Sementara itu, peneliti Senior, SMERU Research Institute, Ulfah Alifia, menjelaskan upaya mitigasi yang perlu dilakukan untuk meminimalkan penurunan kemampuan akademik siswa akibat terlalu lama menjalani PJJ. Pertama, ada intervensi khusus kepada guru dengan cara melakukan sebuah pengajaran terdiferensiasi atau pembelajaran yang memperhatikan level kemampuan siswa.
Namun, harus ada asesmen terlebih dulu kepada siswa. Selanjutnya, pembelajaran perlu difokuskan pada literasi dan numerasi, yang targetnya tidak memberatkan pelajar dan guru.
“Ada potensi campuran di masa depan, tapi tentunya pemerintah perlu berinvestasi, karena banyak guru kita yang kurang adaptif. Lalu pemerintah juga perlu berinvestasi pada sistem, karena orang tua perlu mendampingi siswa saat PJJ,” jelas dia
Lapangan Pekerjaan
Peneliti Article 33 Indonesia, Lukman Hakim, memaparkan rekomendasi yang dapat diberikan kepada pembuat kebijakan untuk meningkatkan keterserapan tamatan Sekolah Menengah Kejuruan (SMK), terutama dalam menghadapi lanskap ketenagakerjaan yang berubah saat pandemi. Menurut dia, pandemi praktis membuat ekonomi nasional melemah dari sisi pernawaran (supply) maupun permintaan (demand).Hal ini kemudian membuat banyak sektor bertumbangan, misalnya hiburan, pariwisata, dan restoran. Padahal, ketiga sektor tersebut merupakan pasar tenaga kerja bagi siswa lulusan SMK. Meskipun di saat yang sama, ada pula sektor usaha yang masih bertumbuh, seperti telekomunikasi, asuransi, hingga pertanian.

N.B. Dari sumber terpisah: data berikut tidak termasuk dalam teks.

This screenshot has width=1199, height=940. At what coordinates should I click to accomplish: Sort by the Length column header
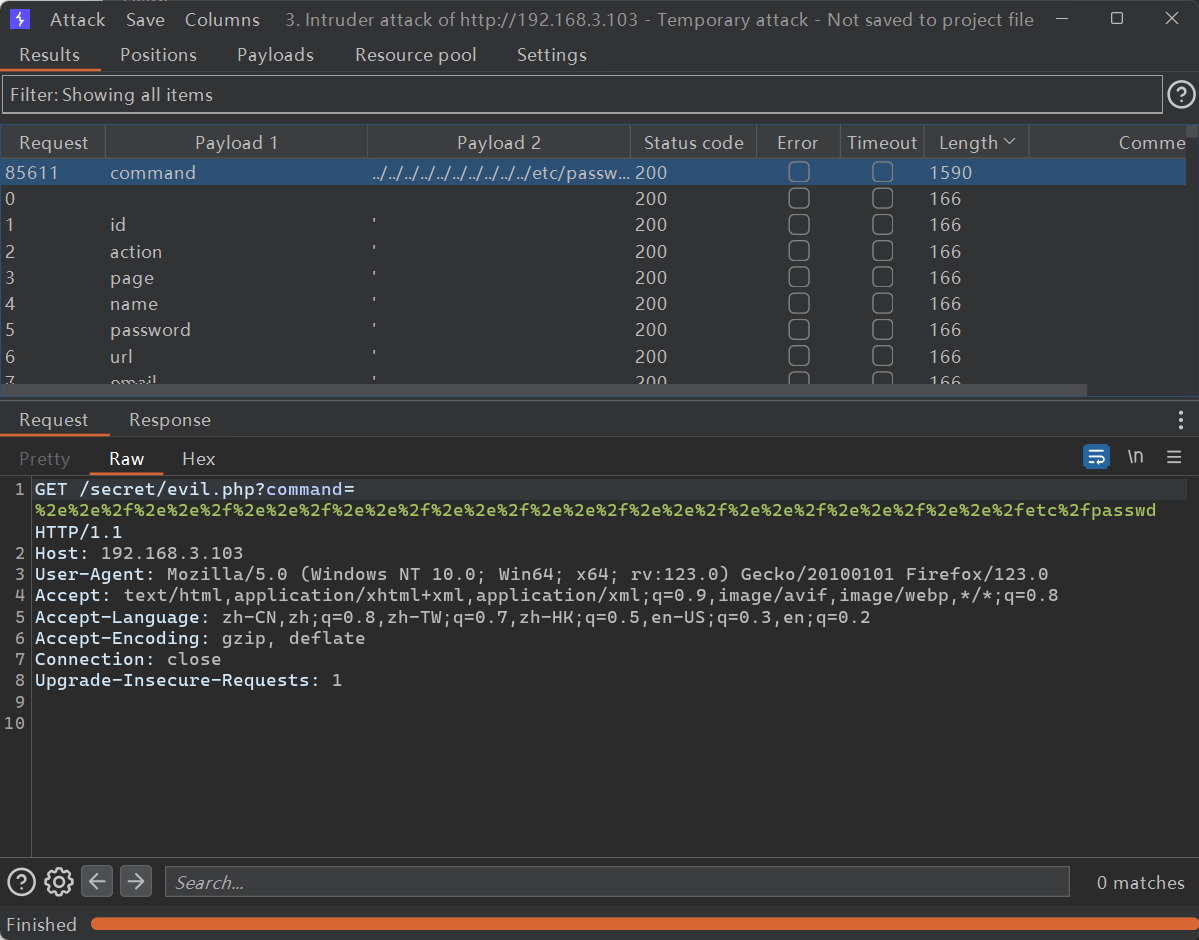(x=975, y=143)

Untuk mengatasi learning loss maupun permasalahan ketiadaan tenaga kerja bagi lulusan SMK, Lukman menilai, pemerintah perlu membuat portal informasi mengenai pasar tenaga kerja yang masih tersedia. Dia juga berharap pemerintah dapat menjalin kerja sama lebih erat lagi dengan dunia usaha.
“Dengan kerja sama ini, siswa SMK bisa berkesempatan untuk praktik di perusahaan,” ujar dia.